:: EXERCISE MATERIAL ::

-------

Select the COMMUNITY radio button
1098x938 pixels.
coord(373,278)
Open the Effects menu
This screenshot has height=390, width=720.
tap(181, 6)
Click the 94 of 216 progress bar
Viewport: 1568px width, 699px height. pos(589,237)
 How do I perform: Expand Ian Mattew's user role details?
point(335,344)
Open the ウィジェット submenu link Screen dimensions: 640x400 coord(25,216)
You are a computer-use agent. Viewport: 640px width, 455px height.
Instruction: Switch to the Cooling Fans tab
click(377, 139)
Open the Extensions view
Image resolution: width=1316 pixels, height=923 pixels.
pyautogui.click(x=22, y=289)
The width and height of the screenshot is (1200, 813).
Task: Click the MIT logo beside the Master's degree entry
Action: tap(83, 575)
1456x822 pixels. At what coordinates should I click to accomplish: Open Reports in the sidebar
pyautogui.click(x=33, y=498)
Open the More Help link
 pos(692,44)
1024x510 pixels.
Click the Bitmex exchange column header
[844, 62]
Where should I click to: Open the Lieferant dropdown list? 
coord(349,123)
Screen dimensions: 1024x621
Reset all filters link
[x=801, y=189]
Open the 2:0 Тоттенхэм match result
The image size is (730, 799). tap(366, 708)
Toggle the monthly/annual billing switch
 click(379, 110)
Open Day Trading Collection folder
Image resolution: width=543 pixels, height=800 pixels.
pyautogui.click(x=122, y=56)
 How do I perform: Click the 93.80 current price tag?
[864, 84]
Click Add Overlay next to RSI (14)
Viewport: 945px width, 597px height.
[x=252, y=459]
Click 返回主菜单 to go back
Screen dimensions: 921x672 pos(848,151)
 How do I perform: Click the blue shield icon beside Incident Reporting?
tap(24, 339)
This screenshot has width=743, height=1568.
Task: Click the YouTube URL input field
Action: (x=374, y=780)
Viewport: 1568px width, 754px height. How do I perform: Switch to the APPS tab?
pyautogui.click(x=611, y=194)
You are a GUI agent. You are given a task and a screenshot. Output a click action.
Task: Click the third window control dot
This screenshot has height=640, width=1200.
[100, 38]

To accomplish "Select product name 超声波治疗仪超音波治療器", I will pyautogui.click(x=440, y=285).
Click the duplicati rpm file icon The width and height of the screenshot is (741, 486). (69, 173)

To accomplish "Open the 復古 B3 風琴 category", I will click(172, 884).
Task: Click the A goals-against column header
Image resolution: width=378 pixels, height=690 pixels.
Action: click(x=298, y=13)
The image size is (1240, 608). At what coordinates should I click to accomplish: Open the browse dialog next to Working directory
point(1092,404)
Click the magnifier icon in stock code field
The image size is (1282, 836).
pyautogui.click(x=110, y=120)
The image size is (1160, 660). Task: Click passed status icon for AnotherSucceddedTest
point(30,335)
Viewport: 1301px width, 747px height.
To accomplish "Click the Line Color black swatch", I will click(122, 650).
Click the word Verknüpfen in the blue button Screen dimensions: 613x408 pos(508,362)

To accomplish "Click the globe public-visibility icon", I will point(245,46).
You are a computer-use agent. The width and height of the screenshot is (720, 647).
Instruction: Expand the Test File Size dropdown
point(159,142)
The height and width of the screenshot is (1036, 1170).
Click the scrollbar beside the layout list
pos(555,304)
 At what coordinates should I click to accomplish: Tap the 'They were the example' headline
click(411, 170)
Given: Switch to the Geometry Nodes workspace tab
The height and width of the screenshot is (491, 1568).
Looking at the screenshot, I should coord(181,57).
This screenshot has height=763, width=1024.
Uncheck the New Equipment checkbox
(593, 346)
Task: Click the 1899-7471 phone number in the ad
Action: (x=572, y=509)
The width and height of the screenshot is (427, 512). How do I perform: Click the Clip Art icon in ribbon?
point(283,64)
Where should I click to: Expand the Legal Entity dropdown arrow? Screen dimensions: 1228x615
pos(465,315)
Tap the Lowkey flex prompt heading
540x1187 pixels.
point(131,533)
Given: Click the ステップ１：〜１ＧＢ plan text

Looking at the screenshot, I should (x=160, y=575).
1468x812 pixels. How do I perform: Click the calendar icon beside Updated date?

-------

:: DIRECTIONS ::
Each line holding "agent" in the records should be copied out.

:: ANSWER TO THIS PROBLEM ::
You are a computer-use agent. Viewport: 640px width, 455px height.
You are a GUI agent. You are given a task and a screenshot. Output a click action.
You are a computer-use agent. The width and height of the screenshot is (720, 647).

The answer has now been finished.